In the records below, some lines hold the word "computer". Copy each of those lines.

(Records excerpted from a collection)
--------
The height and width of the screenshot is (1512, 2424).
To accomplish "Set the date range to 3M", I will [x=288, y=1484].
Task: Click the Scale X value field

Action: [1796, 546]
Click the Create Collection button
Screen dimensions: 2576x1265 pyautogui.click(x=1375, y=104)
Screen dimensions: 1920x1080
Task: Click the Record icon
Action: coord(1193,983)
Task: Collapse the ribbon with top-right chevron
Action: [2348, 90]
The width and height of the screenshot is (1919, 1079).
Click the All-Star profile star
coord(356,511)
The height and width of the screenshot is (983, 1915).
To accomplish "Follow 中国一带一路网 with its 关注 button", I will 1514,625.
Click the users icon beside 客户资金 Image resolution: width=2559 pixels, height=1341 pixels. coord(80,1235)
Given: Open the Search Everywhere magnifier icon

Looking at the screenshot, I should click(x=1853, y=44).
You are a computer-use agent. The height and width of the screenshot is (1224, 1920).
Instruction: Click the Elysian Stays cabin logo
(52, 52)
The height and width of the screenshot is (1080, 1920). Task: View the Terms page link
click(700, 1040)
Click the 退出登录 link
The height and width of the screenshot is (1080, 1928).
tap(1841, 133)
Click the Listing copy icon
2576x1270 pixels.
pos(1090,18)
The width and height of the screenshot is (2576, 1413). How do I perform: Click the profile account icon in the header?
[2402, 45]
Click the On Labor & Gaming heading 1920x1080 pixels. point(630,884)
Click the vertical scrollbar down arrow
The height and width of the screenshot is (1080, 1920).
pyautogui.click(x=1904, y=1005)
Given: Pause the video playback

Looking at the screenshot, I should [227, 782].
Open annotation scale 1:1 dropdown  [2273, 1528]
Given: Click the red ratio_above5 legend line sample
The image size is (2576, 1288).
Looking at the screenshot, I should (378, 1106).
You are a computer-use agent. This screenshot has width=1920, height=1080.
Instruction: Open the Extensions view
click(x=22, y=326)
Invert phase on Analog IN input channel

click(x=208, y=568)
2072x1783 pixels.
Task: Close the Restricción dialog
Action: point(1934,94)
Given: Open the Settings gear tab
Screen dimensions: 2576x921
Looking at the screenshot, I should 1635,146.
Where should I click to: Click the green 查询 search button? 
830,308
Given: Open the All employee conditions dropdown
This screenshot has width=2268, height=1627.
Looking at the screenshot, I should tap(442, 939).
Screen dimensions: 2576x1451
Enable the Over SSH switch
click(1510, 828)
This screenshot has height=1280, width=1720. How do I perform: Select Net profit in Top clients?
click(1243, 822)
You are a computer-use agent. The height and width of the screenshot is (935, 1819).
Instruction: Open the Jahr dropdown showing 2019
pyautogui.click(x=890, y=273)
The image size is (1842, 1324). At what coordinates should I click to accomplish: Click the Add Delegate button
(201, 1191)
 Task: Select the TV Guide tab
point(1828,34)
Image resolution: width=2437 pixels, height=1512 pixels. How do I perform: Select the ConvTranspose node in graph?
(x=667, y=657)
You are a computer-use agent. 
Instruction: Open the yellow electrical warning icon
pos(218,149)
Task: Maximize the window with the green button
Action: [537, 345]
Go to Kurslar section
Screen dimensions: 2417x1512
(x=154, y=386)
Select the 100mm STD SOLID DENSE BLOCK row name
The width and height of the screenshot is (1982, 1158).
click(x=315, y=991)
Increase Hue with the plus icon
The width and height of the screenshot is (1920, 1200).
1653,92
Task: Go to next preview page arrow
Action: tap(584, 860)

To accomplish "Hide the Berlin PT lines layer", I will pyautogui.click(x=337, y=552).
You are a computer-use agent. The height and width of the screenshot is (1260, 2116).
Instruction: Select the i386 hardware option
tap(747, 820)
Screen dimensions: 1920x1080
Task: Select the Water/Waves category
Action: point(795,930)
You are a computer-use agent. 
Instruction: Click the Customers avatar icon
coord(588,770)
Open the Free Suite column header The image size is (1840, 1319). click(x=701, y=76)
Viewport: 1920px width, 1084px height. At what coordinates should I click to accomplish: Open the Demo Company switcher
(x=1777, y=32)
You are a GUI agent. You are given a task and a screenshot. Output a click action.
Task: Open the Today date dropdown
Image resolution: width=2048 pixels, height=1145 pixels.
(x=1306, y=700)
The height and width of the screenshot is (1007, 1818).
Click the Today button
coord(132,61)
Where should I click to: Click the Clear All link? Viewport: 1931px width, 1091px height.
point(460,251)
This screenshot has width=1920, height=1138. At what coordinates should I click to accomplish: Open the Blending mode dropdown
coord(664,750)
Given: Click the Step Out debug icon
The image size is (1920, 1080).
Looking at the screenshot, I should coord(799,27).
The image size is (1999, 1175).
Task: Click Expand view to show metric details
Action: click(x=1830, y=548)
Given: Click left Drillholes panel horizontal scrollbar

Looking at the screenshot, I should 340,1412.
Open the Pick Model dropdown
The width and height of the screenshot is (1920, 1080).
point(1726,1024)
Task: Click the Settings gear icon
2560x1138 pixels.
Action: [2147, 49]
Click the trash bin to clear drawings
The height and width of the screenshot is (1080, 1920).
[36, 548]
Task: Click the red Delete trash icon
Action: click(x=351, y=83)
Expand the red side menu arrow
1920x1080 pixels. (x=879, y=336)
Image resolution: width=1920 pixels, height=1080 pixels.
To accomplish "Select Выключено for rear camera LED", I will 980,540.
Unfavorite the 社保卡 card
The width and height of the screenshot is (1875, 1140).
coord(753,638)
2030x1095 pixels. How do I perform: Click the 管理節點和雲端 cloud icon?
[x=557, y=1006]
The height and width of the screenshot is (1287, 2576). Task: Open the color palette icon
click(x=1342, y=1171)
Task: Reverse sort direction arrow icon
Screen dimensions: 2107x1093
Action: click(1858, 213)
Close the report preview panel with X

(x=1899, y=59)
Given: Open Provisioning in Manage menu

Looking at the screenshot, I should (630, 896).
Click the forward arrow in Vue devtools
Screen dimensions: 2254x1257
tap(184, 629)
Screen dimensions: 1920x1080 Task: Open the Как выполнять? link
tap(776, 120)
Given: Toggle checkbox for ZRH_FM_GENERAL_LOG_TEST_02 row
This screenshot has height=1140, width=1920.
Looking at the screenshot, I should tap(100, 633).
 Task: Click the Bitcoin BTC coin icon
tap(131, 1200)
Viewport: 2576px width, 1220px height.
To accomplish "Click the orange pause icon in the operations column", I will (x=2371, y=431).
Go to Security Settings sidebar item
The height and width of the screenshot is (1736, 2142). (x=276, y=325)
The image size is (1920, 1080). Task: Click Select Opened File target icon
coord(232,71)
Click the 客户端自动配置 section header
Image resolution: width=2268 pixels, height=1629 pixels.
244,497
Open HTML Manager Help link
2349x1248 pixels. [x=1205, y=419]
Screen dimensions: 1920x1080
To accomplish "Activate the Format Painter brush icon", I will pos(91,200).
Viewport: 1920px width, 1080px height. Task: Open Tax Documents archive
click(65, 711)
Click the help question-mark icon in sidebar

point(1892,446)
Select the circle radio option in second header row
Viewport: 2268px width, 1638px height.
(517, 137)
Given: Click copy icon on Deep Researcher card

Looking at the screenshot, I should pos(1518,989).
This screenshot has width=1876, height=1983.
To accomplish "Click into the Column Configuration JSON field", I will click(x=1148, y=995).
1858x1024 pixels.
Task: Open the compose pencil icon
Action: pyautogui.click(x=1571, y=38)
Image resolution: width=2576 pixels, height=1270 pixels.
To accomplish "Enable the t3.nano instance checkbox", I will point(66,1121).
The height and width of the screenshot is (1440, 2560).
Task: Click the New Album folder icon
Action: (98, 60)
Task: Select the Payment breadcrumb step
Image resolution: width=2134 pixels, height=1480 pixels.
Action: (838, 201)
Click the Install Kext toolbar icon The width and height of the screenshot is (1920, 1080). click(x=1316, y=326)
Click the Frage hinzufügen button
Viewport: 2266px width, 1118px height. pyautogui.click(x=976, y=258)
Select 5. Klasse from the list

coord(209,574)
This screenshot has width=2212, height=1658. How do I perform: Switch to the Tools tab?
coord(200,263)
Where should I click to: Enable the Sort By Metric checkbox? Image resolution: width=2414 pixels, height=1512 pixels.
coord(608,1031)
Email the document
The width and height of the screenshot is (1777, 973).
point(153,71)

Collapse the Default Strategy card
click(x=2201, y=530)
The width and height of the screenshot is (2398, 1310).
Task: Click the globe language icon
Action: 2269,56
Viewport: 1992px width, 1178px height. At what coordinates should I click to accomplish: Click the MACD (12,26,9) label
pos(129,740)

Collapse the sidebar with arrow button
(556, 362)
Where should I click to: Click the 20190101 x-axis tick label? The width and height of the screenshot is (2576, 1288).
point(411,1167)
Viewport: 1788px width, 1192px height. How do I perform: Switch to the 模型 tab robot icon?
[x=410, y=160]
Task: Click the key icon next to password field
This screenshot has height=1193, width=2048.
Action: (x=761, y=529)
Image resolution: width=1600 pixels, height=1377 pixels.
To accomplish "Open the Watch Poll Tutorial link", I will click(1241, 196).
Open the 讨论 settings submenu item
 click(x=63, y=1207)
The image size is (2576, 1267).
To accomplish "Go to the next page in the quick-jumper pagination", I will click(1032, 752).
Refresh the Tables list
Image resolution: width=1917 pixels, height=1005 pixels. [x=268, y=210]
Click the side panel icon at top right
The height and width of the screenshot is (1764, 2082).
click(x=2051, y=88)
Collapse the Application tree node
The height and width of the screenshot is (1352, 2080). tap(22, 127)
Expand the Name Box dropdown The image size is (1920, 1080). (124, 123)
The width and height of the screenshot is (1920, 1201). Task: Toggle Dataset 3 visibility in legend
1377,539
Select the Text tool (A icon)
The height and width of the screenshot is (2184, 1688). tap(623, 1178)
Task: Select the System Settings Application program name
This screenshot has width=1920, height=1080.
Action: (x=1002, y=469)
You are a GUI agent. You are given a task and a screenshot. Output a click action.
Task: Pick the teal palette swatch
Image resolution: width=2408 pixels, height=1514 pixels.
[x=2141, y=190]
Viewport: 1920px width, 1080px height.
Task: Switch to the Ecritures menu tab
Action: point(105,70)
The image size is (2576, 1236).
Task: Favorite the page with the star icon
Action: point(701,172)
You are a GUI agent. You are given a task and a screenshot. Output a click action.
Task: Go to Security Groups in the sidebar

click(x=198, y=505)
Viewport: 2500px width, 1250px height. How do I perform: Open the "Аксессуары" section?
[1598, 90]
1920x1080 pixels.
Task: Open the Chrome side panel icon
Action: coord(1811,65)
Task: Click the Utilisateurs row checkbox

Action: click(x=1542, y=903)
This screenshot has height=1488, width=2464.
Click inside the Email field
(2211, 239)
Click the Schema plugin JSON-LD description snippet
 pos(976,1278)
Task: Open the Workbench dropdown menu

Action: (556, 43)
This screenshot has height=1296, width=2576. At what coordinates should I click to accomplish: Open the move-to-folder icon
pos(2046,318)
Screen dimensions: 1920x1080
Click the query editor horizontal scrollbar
--------
(Solution to the exercise)
You are a computer-use agent. The height and width of the screenshot is (1224, 1920).
You are a computer-use agent. This screenshot has width=1920, height=1080.
You are a computer-use agent. The height and width of the screenshot is (935, 1819).
You are a computer-use agent. 
You are a computer-use agent. The height and width of the screenshot is (1260, 2116).
You are a computer-use agent. 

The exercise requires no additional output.